馬の気持ちはわからない(一口馬主遺産)

『馬の気持ちはわからない(『傍観罪で終身刑』改メ)』(http://d.hatena.ne.jp/Southend/)の移転先にして遺跡です

祭りだ、踊れ

http://www.sponichi.co.jp/gamble/news/2008/12/24/20.html

 ファン投票1位馬(ウオッカ)の回避は50年ぶり。たまたま今年だけとの見方もあろうが、昨年の年度代表馬アドマイヤムーン有馬記念に向かわずに引退した。今年の有馬記念の結果次第では、年度代表馬は2年連続で有馬回避馬となる可能性も少なくない。そろそろ将来的な視野に立って有馬記念のあり方を考えるべき時期だろう。

▼危惧自体は分からなくもありません。しかし、競馬がギャンブルスポーツであり、興業という面が非常に大きいことを考えると、

日本で最も馬券が売れるレースは有馬記念

このことがとりもなおさず「最高峰のレース」という意味であり、それが全てだ……という見解が一番素直ではないかと思います。

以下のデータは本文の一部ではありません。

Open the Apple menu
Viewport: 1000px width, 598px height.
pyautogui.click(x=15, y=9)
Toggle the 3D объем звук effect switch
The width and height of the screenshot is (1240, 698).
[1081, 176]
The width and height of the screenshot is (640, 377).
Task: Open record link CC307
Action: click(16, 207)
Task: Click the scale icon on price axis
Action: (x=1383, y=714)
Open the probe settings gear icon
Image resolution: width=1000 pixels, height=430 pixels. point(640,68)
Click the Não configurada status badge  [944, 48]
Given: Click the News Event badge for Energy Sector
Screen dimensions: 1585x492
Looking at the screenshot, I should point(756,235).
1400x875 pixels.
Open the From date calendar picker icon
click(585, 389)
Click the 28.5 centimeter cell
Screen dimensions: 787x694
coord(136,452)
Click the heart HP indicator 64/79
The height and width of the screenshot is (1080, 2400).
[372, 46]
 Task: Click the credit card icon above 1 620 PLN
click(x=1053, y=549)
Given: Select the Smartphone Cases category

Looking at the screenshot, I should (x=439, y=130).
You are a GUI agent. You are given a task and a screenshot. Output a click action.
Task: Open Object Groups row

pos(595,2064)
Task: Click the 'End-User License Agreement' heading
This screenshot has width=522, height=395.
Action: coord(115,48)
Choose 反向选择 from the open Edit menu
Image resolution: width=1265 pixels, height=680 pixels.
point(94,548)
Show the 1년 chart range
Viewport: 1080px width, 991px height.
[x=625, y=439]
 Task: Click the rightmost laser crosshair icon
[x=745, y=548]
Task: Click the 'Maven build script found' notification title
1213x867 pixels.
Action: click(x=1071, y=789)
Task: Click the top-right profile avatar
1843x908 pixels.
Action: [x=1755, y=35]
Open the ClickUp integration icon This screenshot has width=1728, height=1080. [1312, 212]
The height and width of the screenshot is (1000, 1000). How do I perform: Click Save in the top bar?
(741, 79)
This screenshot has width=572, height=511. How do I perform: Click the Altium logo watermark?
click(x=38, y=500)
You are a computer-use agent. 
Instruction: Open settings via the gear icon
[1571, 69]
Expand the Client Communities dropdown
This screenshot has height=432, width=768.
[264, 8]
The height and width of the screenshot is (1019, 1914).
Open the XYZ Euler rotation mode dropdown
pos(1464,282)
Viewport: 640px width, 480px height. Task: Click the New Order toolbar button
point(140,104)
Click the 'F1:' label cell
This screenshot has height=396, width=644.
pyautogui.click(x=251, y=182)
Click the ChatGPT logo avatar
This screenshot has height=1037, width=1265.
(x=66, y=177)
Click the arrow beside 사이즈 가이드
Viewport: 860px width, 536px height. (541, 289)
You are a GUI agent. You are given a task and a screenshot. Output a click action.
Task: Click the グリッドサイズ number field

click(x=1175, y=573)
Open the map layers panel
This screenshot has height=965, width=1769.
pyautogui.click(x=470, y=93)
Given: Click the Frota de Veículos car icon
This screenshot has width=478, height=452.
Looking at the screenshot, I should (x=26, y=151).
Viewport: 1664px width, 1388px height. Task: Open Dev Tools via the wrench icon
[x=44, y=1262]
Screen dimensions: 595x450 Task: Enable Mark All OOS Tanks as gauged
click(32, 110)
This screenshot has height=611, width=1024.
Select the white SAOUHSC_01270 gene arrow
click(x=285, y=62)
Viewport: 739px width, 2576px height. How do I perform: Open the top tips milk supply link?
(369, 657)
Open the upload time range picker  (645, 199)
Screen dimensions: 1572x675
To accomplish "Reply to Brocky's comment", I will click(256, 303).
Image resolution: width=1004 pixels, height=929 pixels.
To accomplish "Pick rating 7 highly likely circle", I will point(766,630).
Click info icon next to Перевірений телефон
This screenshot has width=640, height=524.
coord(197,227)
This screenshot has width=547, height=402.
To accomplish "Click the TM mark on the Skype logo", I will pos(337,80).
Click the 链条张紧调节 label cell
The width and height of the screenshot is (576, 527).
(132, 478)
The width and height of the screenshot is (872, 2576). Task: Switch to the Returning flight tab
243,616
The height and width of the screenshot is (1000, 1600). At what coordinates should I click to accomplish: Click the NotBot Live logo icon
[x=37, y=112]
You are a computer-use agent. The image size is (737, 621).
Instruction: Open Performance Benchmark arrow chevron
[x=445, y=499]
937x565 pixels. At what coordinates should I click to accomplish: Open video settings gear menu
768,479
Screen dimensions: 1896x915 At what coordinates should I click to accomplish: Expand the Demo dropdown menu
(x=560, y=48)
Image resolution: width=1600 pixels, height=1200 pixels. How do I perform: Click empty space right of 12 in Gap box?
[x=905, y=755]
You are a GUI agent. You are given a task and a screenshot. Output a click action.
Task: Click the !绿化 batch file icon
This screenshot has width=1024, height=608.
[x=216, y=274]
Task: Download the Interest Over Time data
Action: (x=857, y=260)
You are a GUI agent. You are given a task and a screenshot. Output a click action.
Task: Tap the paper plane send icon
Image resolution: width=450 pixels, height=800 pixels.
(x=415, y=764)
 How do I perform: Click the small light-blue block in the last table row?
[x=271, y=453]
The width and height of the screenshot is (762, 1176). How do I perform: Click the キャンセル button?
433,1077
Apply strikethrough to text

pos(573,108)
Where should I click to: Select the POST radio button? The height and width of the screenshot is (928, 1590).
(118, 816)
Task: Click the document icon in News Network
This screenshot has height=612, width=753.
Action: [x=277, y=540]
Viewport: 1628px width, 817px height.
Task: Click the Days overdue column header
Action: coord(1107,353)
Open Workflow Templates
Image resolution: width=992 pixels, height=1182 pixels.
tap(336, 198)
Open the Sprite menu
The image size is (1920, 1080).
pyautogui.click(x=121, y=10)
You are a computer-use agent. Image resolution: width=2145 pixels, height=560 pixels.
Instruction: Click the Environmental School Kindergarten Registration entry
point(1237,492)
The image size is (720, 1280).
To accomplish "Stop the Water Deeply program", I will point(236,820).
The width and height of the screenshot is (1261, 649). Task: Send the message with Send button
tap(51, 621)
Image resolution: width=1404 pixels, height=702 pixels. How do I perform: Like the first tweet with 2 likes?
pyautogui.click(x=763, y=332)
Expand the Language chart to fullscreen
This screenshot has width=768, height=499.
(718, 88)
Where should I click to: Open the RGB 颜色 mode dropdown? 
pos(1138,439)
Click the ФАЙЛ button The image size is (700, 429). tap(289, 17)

▼ちなみにその有馬記念、そして比較対象としてジャパンカップの、近年の売上額を表にまとめてみました。単位は億円。数字のソースはTARGET(JRA-VAN)のデータと産経のこの記事から。

年度 JRA年間 JC勝ち馬 売上 占有率 有馬記念勝ち馬 売上 占有率
1995 37666 ランド 397 1.05% マヤノトップガン 820 2.18%
1996 39862 シングスピール 323 0.81% サクラローレル 875 2.20%
1997 40006 ピルサドスキー 325 0.81% シルクジャスティス 781 1.95%
1998 38012 エルコンドルパサー 333 0.88% グラスワンダー 750 1.97%
1999 36572 スペシャルウィーク 296 0.81% グラスワンダー 733 2.00%
               
2000 34347 テイエムオペラオー 264 0.77% テイエムオペラオー 584 1.70%
2001 32586 ジャングルポケット 253 0.78% マンハッタンカフェ 512 1.57%
2002 31334 ファルブラヴ 217 0.69% シンボリクリスエス 511 1.63%
2003 30103 タップダンスシチー 239 0.79% シンボリクリスエス 516 1.71%
2004 29314 ゼンノロブロイ 219 0.75% ゼンノロブロイ 516 1.76%
2005 28946 アルカセット 216 0.75% ハーツクライ 499 1.72%
2006 28233 ディープインパクト 207 0.73% ディープインパクト 440 1.56%
2007 27591 アドマイヤムーン 210 0.76% マツリダゴッホ 452 1.64%
2008 スクリーンヒーロー 222
と、こんな感じ。ちなみに1999年と2000年の間に空白行があるのは、JCの賞金が2000年から増額(1着本賞金13,200万円→25,000万円)されていることを示すためです。
 で、こうして見ると、少なくとも賞金増額によってJCの売上割合は変わらず、一方有馬の売上割合は(相関関係があるかどうかはともかく)2000年にガクンと下がり、その後はほぼ一定。これをどう判断するかは意見の分かれるところでしょうけど、とりあえず有馬記念に対するファンの支持は(ここ10年ほどは)目に見えては下がってはいない、というのが個人的な見解。一方、JCの賞金増額にはあまり意味があったとは思えないところ。外国馬もファンもついてこないレース改革に意味があるのかね、と。
 スポニチの岡本記者が、この辺の数字を押さえた上で

最も1着賞金が高いのは有馬記念(1億8000万円)ではなく、ジャパンC(2億5000万円)だ。これにはジャパンCの国際的な地位を高める狙いがあるが、今年の外国馬の最先着が9着というのは過去最低。狙い通りに有力馬が集まっていない現状では、さほど効果があるとは思えない。それなら、その賞金を有馬記念に回してはどうか。馬主や調教師は賞金の多寡でレース選択をするわけではないが、それでも有馬記念の地位回復にはつながるはずだ。有馬記念を名実ともに日本最高峰のレースに。

と提言しているのかどうかは不分明です。ただ、有馬云々以前にJCの「限界」が見えてきた現在、JCに浪費している「無駄金」を他に回す(別に有馬の賞金でなくてもいいと思いますが)、という策自体はアリかもなぁ、とも。この辺もJCの立ち位置の捉え方次第ではありますが。


▼まぁ、それはともかく有馬記念です。ウオッカはおらずとも、ダスカがいて、マツリダがいて、スクリーンヒーローがいて、(これが引退レースの)サムソンがいる。なんとも心躍るメンバーではありませんか。今週ぐらいは小難しい話はJRAの中の人に任せて、この暮れの大一番を楽しめばそれでいいんじゃないかな、とそう思います。